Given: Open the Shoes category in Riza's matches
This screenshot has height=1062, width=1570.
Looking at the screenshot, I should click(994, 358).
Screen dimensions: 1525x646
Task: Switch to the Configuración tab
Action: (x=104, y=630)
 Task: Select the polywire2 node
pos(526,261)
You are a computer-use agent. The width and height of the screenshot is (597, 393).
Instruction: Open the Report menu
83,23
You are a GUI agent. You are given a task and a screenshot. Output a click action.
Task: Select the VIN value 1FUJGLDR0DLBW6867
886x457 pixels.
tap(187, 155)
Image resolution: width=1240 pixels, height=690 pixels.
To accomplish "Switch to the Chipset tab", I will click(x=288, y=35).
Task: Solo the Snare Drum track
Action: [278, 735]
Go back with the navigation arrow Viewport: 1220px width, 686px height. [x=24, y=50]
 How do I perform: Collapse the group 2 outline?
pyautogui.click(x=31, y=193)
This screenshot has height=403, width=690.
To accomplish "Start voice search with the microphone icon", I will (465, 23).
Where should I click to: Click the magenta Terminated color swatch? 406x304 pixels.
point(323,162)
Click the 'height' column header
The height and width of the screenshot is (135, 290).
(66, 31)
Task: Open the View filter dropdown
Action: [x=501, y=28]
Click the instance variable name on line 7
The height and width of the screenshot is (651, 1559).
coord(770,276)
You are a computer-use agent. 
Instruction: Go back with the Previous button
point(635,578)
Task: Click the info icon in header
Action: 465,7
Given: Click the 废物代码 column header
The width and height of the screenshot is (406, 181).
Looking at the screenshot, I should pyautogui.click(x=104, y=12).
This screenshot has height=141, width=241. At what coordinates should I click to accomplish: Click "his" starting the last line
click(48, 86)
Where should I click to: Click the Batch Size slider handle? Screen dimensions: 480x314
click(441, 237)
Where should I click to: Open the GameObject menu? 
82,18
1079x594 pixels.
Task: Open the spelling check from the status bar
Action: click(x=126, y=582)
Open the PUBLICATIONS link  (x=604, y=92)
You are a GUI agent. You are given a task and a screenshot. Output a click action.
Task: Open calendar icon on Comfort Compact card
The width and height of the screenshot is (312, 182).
==============================
> **WHAT THIS TASK INVOLVES**
From the records above, transcribe exactly the run of lines that opens with the line holding "Go back with the navigation" and closes with the line holding "Click the 'height' column header", both included.

> **EXERCISE OUTPUT**
Go back with the navigation arrow Viewport: 1220px width, 686px height. [x=24, y=50]
 How do I perform: Collapse the group 2 outline?
pyautogui.click(x=31, y=193)
This screenshot has height=403, width=690.
To accomplish "Start voice search with the microphone icon", I will (465, 23).
Where should I click to: Click the magenta Terminated color swatch? 406x304 pixels.
point(323,162)
Click the 'height' column header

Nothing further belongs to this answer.